Introduction and use cases

Multi-tenancy is an architecture in which a single instance of a software application serves multiple customers. Each customer is called a tenant. Software as a Service (SaaS) platforms like Shopify provide a way for anyone to build up their own dropshipping business in a matter of hours. No code, no hassle! What makes these SaaS platforms possible are multi-tenant architectures that provide data consistency across all tenants.

There are 3 ways in which one could achieve this, all described in this article.

Database per Tenant: Each Tenant has its own database and is isolated from other tenants.
Shared Database, Shared Schema: All Tenants share a database and tables. Every table has a Column with the Tenant Identifier, that shows the owner of the row.
Shared Database, Separate Schema: All Tenants share a database, but have their own database schemas and tables.
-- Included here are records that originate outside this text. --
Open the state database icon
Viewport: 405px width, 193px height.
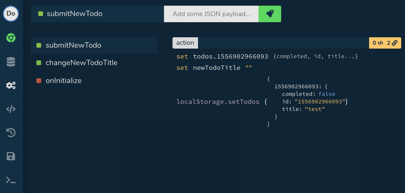tap(11, 62)
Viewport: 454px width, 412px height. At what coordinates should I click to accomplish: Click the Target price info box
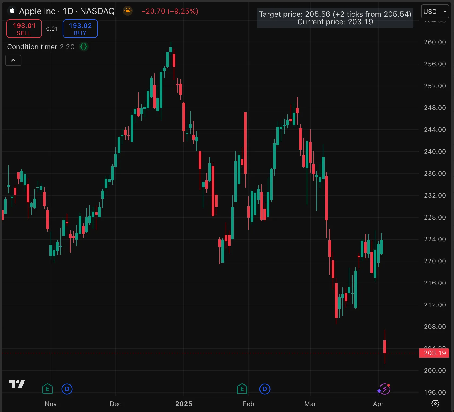[x=335, y=18]
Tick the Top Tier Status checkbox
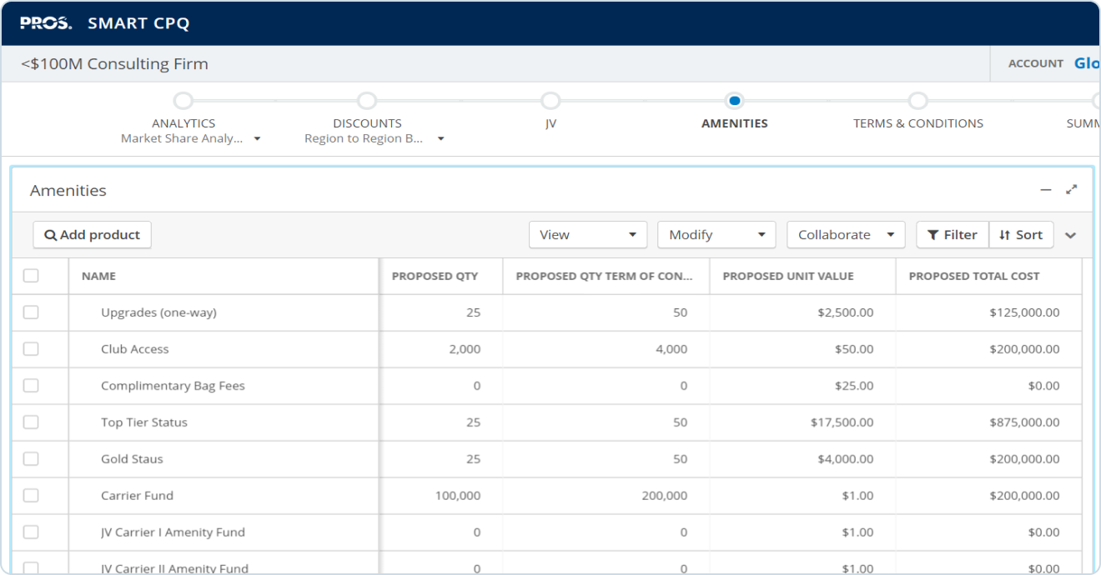The height and width of the screenshot is (575, 1101). [31, 423]
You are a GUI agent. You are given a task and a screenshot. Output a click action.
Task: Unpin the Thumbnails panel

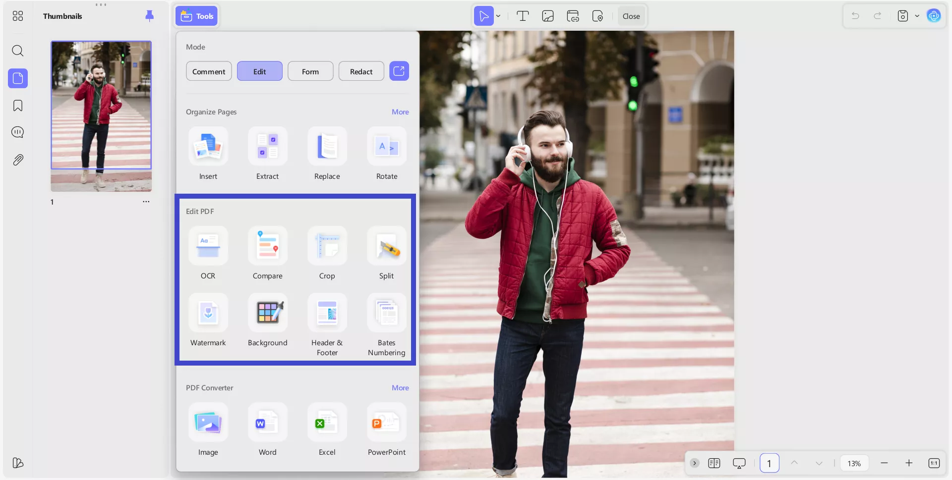[149, 16]
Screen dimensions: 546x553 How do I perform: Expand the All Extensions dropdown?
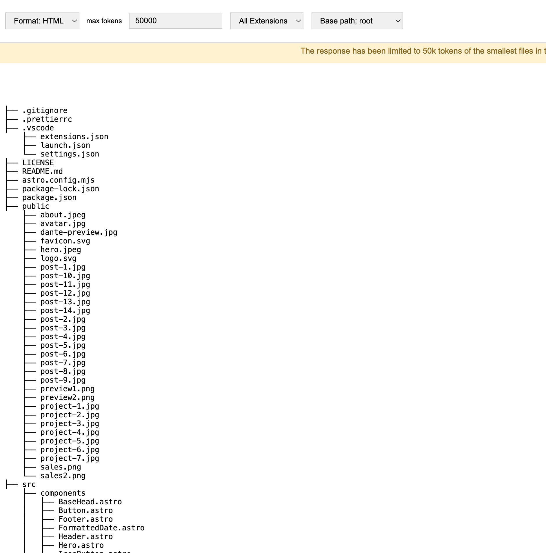click(x=267, y=21)
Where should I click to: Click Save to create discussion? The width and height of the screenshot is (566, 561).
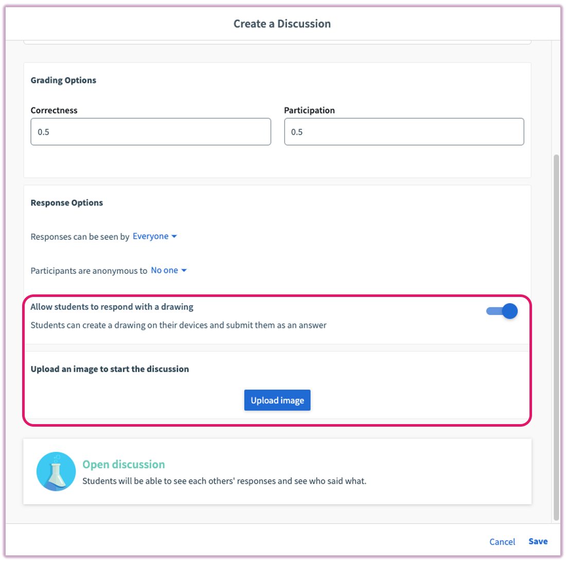click(x=538, y=541)
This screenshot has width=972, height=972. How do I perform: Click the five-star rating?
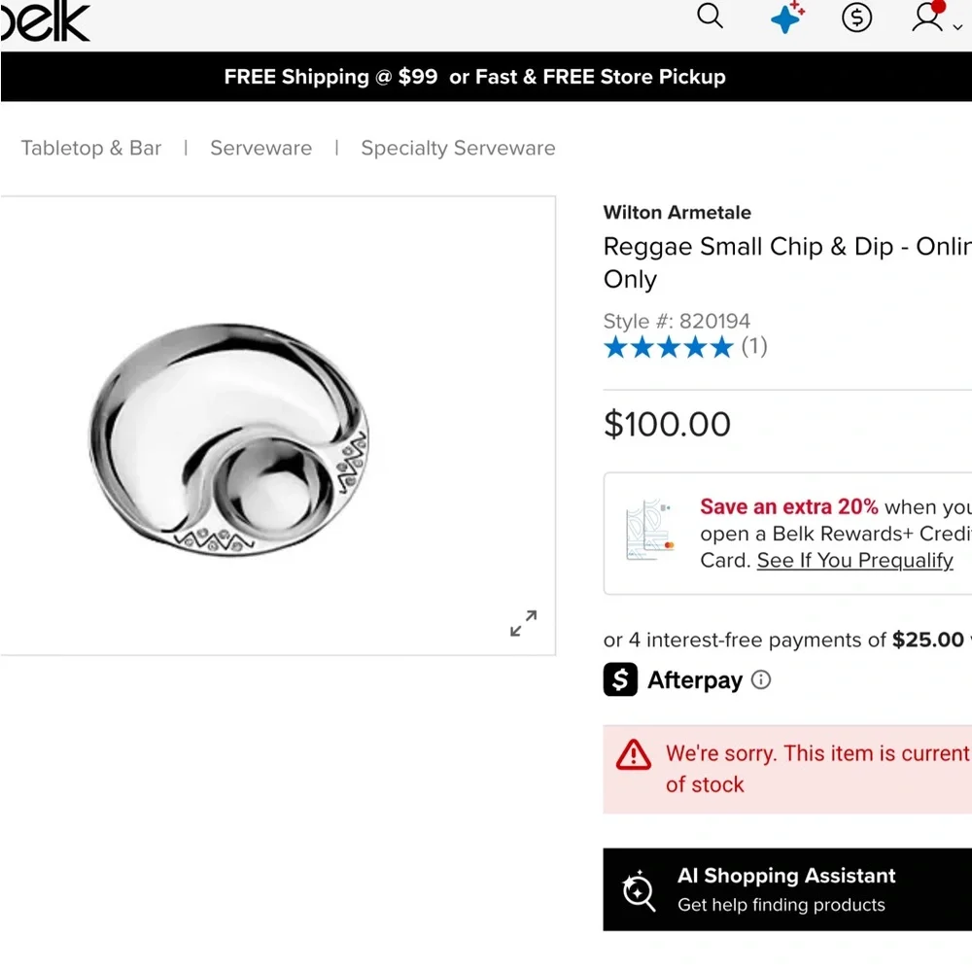coord(669,347)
multi-tenant architecture models

Interestingly enough, Florian Weingarten, a former engineering lead and manager at Shopify describes their architecture as being of the second type in this talk at SreCon16. Needless to say, the shared database approach has problems of its own but surely, data consistency is not one of them. One can easily provide the same database structure to all tenants as there is just one schema.
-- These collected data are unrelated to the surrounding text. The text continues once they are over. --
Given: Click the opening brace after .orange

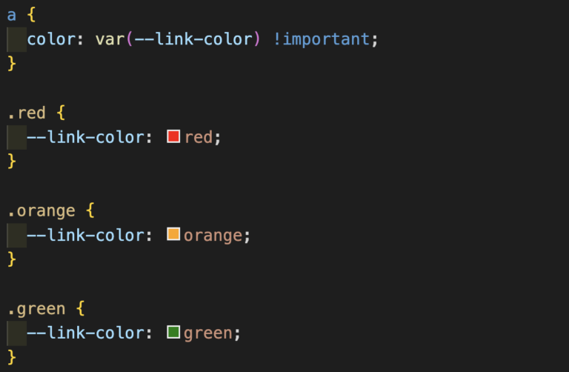Looking at the screenshot, I should tap(90, 210).
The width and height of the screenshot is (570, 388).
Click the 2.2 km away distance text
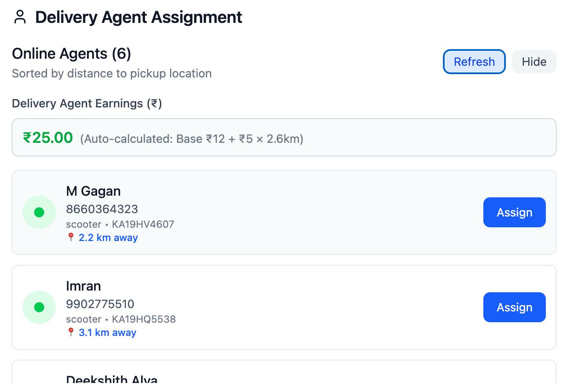coord(108,238)
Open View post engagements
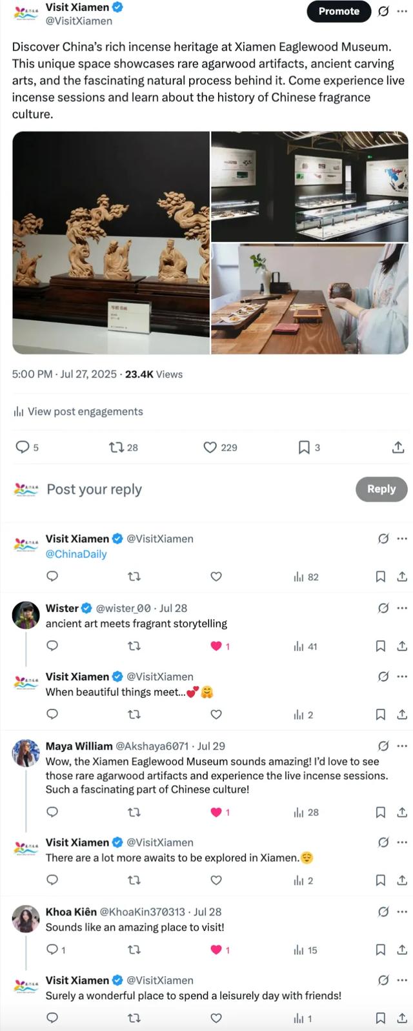The height and width of the screenshot is (1031, 413). pos(78,411)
The tricky part of having a shared database is dealing with large amounts of data that tend to accumulate in its tables. Each table carries with it a tenantId column and all queries have to basically have appended a where clause that discriminates based on this id. Very large tables can pose performance issues, thus, sharing data either on different databases altogether or on different schemas within the same database seems to be a better choice. With the added difficulty of setting up a database for each tenant, the multiple schemas approach seems to offer the best trade-off.

What happens when there are separate schemas, one for each tenant?

Maintaining data consistency and ensuring migrations don't introduce unwanted side effects all the while introducing new schemas dynamically (whenever a new tenant registers) seems like a handful. But it's actually pretty simple. Here's how you can manage it in a simple Spring Boot app.

Spring boot application example

Configuration

The code for this can be found in this repository. We will be modeling a simple application with just one entity called Book.

We'll be needing a db connection with two databases:

metadata (single schema, containing data about users, tenants, and the links between them)
tenant (multiple schemas, containing data belonging to each tenant in particular)

Your application.properties will define those two separate databases and their credentials.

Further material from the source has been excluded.